An unsupervised pseudotime inference pipeline through dual graph refinement for single cell Hi-C data.

Project description

scHiCPTR

1. Introduction

scHiCPTR is an unsupervised pseudotime inference pipeline through dual graph refinement for single cell Hi-C data.
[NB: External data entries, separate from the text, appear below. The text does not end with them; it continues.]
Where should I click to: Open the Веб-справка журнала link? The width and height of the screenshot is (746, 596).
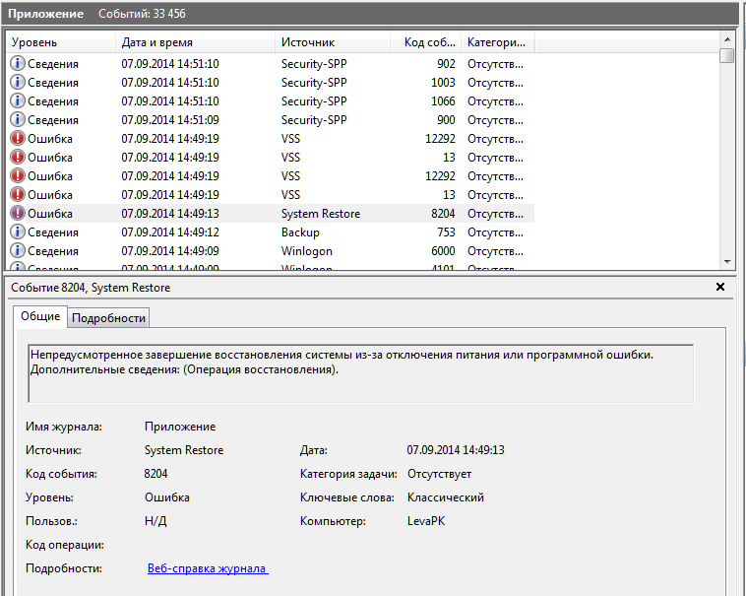click(207, 568)
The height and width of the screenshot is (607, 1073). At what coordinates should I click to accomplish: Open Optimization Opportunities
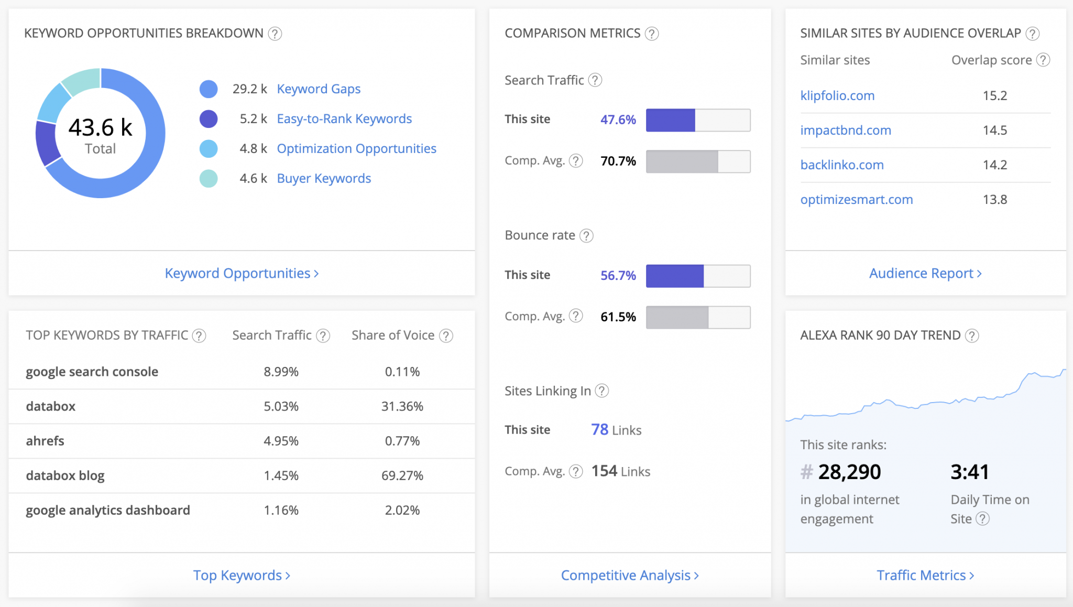coord(356,148)
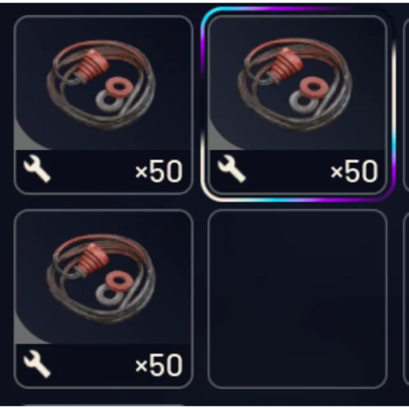Viewport: 409px width, 409px height.
Task: Click the ×50 count in the bottom-left slot
Action: coord(159,365)

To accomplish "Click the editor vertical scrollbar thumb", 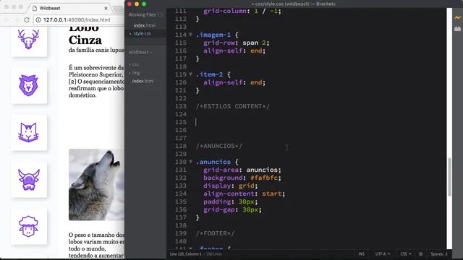I will tap(449, 177).
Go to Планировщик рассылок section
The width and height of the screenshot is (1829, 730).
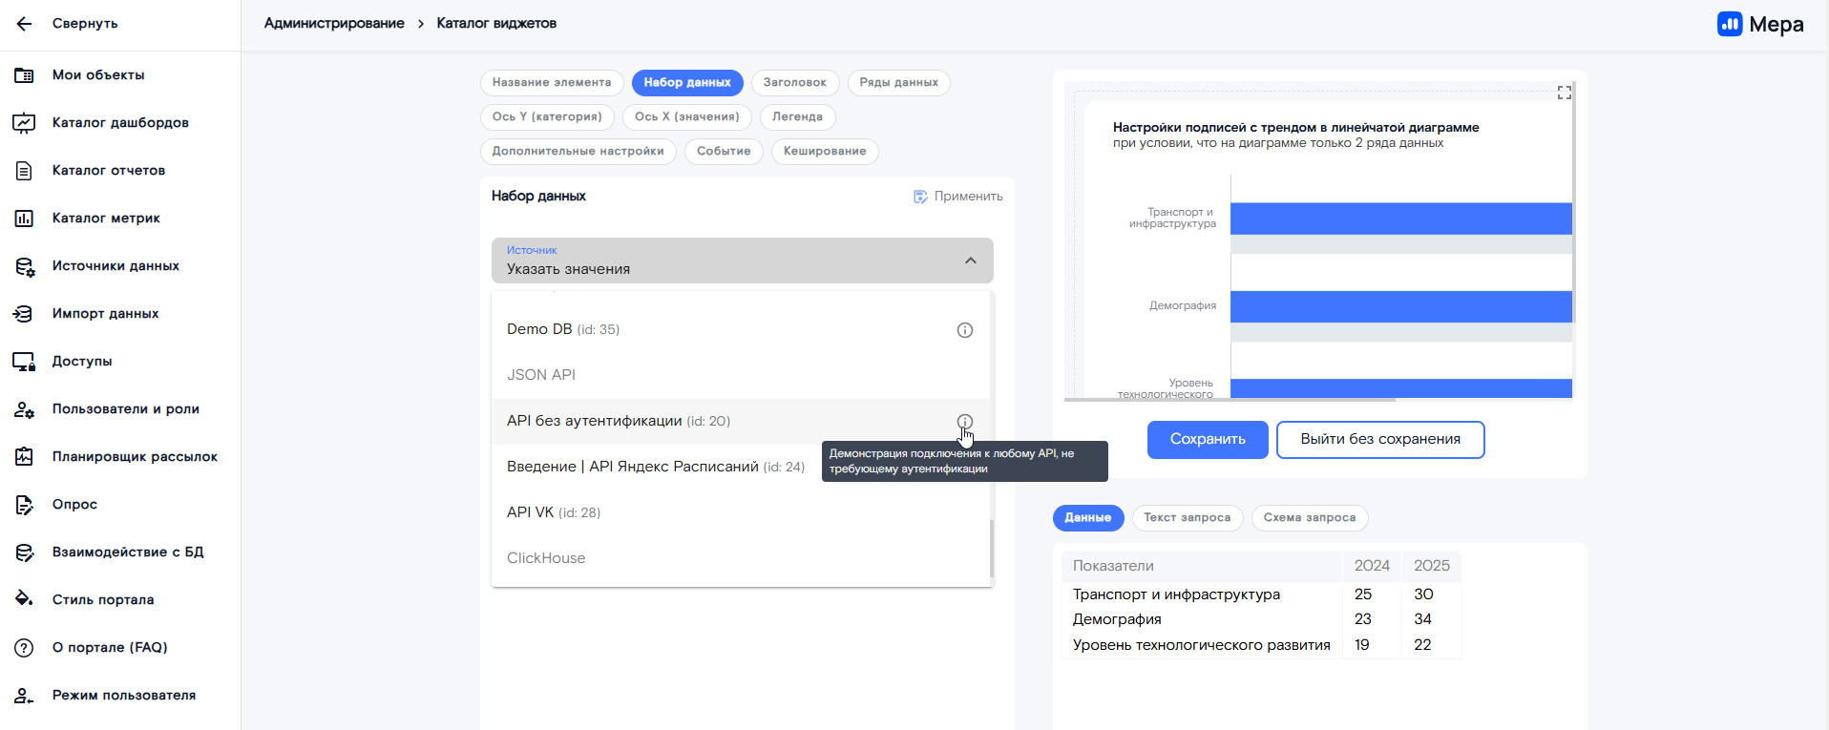pos(135,456)
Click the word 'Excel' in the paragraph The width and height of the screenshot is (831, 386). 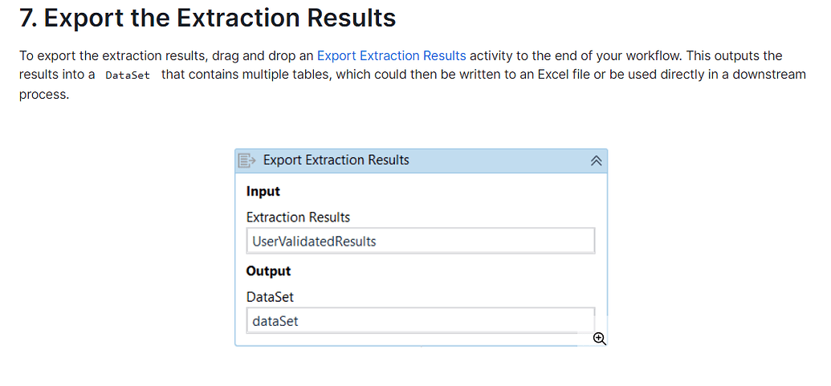point(554,75)
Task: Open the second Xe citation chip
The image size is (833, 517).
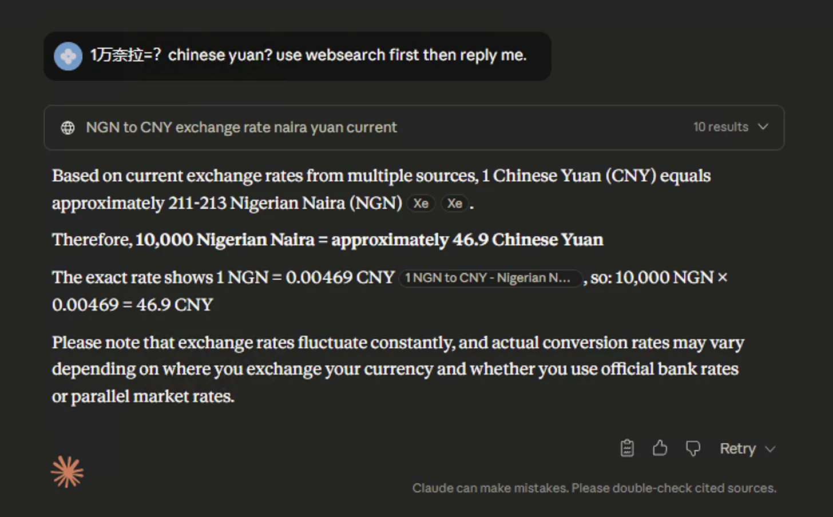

It reconciles pseudotime inference in the case of circular and bifurcating topology.

2. Installation & example

2.1 OS

  • ubuntu 18.04

2.2 Required Python Packages

Make sure all the packages listed in the requirements.txt are installed.

  • Python>=3.6
  • numpy>=1.18.0
  • pandas
  • igraph>=0.9.8
  • matplotlib>=3.3.2

2.3 Install from Github

First, download the folder scHiCPTR.

$ git clone https://github.com/lhqxinghun/scHiCPTR

Second, install the package with following command:

$ cd scHiCPTR
$ pip install .

2.4 Or install from PyPI

$ pip install scHiCPTR

**2.5 run example **

$ cd scHiCPTR/examples
$ python cellcycle.py

3. Usage

3.1 Input parameters

  • data: np.ndarray, it lists the paths of contact matrices for each cell, e.g.['path to cell_1','path_to_cell_2',...].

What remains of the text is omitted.